» **Extrait du document**

--

Angleterre, mois de juillet dernier. Le
député travailliste Tom Watson dégaine son plus beau stylo et
envoie sa lettre de démission au leader du Labour Party. Motif : il
n'a pas envie d'être mêlé aux soupçons de fraude planant autour
des dernières élections. Vlan ! Et comme si ça suffisait pas, il
conseille à son patron de changer de disque et de se nettoyer les
tympans avec un groupe écossais, un truc qui s'appelle Drenge. Une
sortie rock'n'roll et plutôt cocasse. En tout cas depuis, pour
Drenge – un duo de frangins au langoureux patronyme de Loveless –,
c'est le buzz. Comme quoi la politique, ça mène à tout, et parfois
même au punk rock. Elémentaire mon cher Watson !
Sur ces entrefaites, plus besoin de
promo, leur premier album démarre sur les chapeaux de roue. Drenge,
à quoi ça ressemble ? Un brûlot de rock pur et dur qui envoie la
mitraille par paquet de douze. La déferlante électro ? Jamais
entendu parler. La musique faite par ordinateur ? Faut croire que la
cuite écossaise était trop sévère pour atteindre le laptop.

--

Données collectées
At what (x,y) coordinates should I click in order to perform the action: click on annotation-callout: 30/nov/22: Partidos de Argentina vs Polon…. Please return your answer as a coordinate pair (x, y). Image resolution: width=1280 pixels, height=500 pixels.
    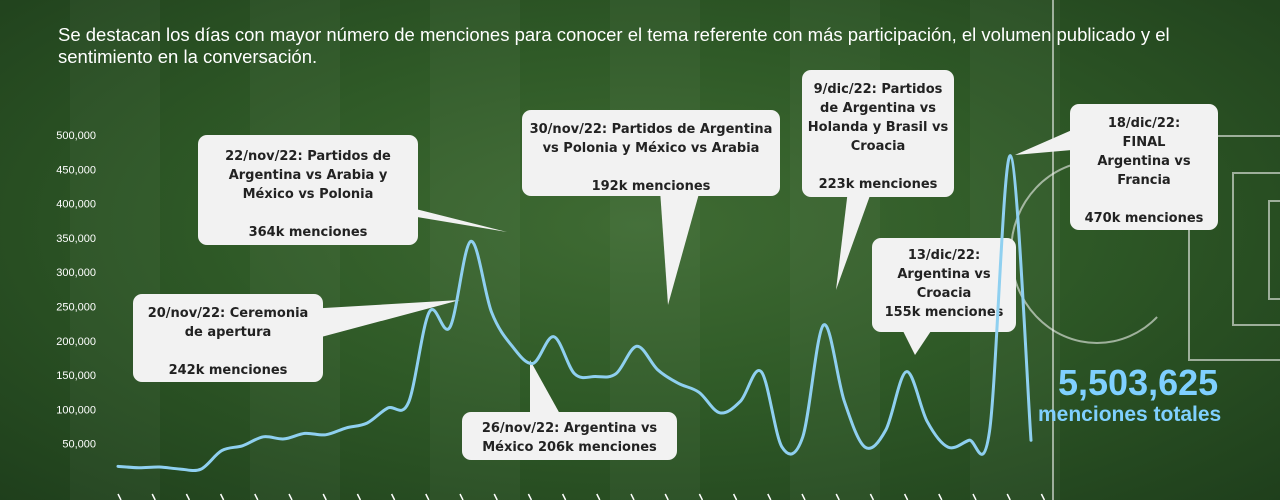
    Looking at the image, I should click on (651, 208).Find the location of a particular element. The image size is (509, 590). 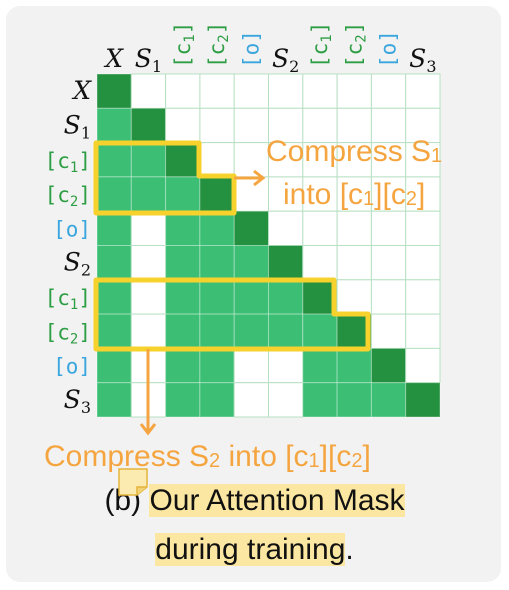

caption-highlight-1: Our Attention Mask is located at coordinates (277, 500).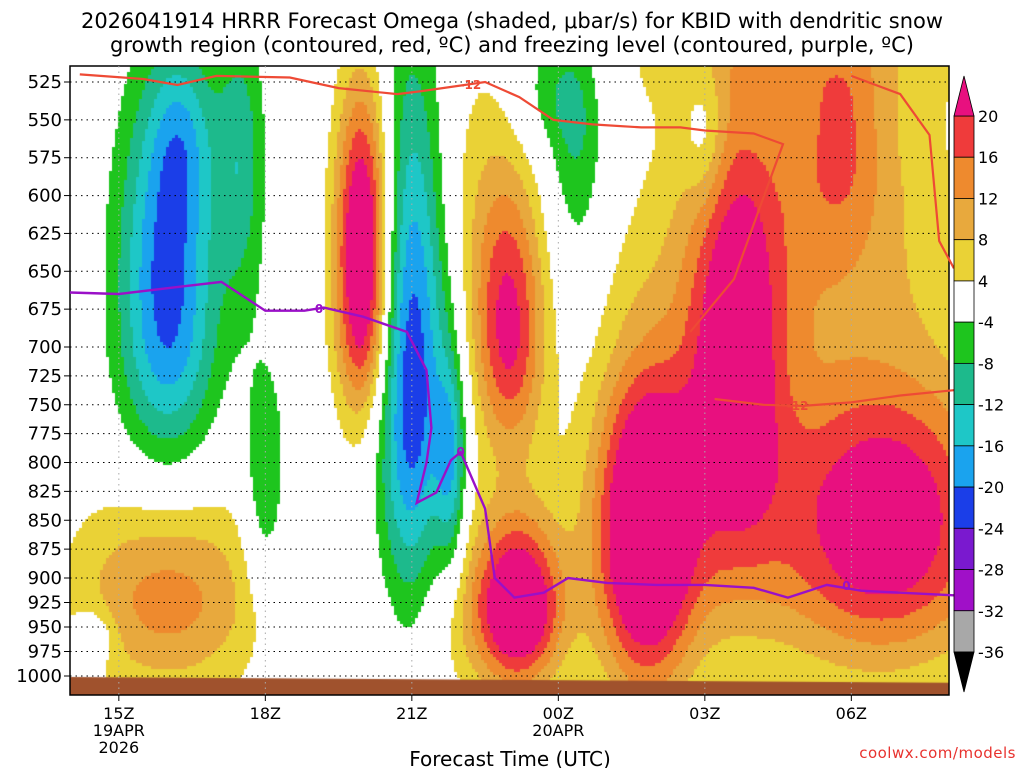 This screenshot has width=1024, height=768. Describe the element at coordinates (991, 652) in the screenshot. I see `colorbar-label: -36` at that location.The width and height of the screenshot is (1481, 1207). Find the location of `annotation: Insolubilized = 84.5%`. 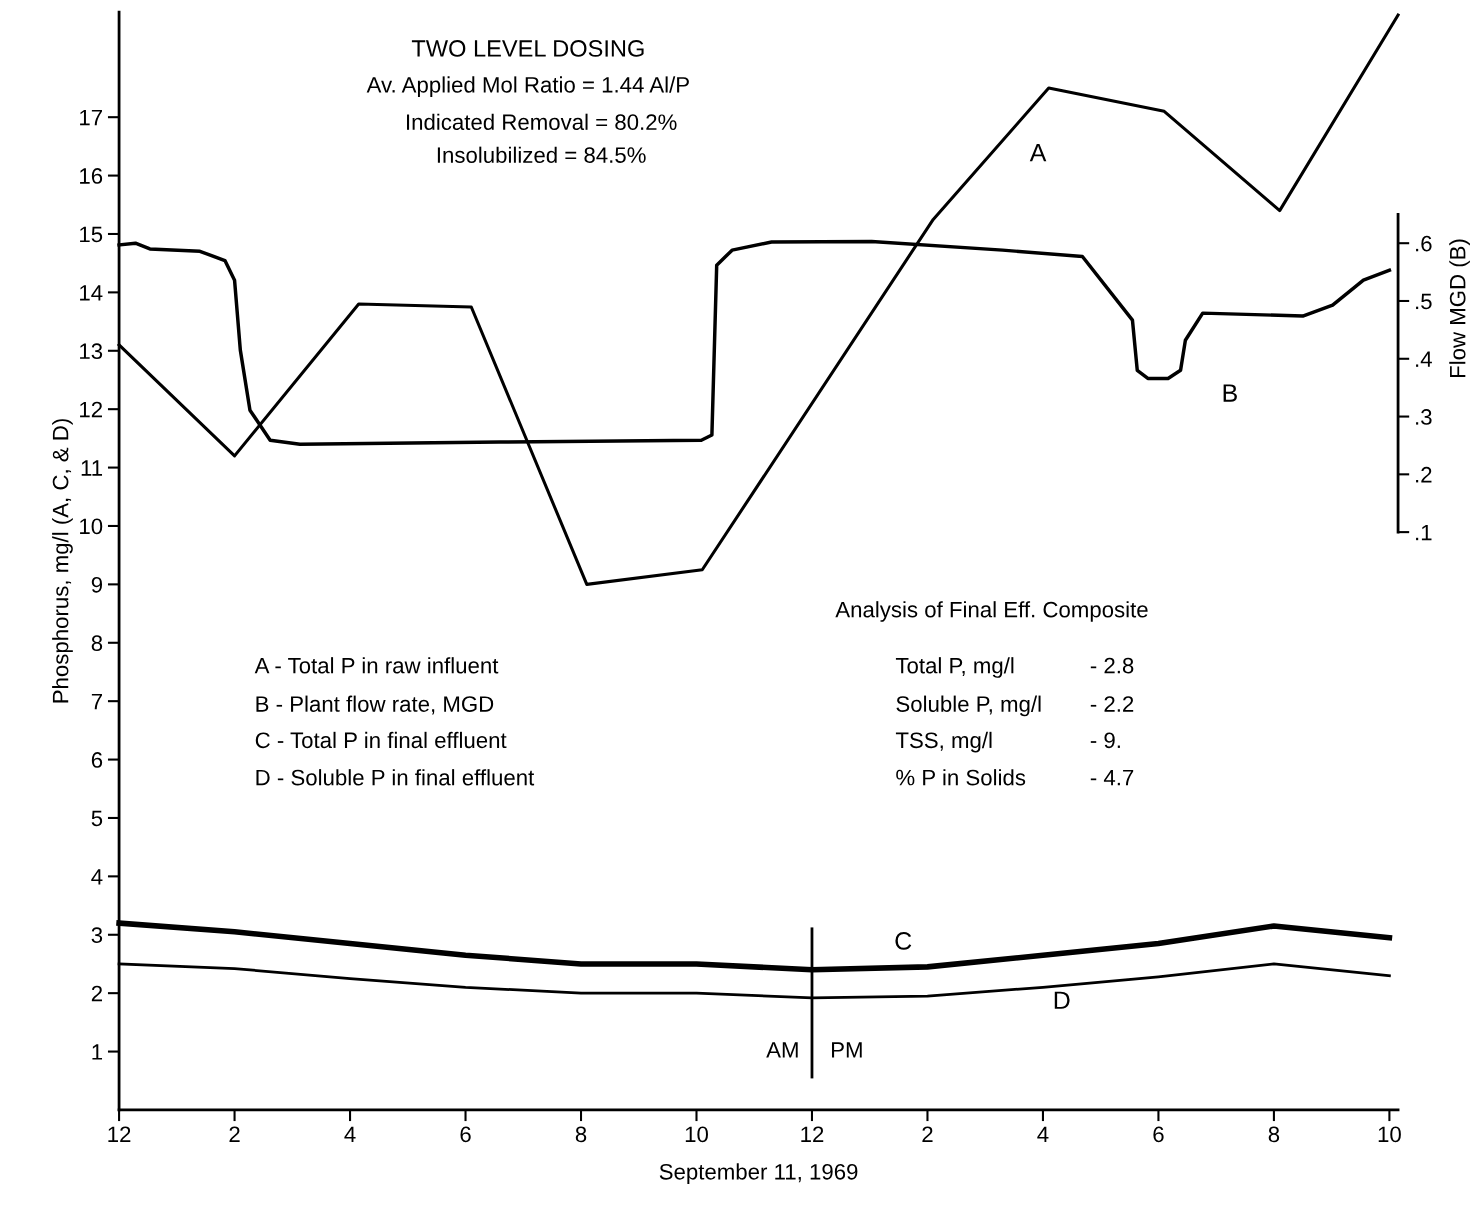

--

» **Consigne**
Les affirmations suivantes sont-elles conformes à l'article sur Drenge ? Répondez par oui ou non à chacune et citez mot pour mot le passage de l'article qui tranche. (a) Tom Watson a envoyé sa lettre de démission au leader du Labour Party. (b) Drenge fait de la musique électro. (c) Le premier album du groupe a eu besoin de beaucoup de promo.

» **Réponse attendue**
(a) Oui : « envoie sa lettre de démission au leader du Labour Party »
(b) Non : « La déferlante électro ? Jamais entendu parler. »
(c) Non : « plus besoin de promo, leur premier album démarre sur les chapeaux de roue »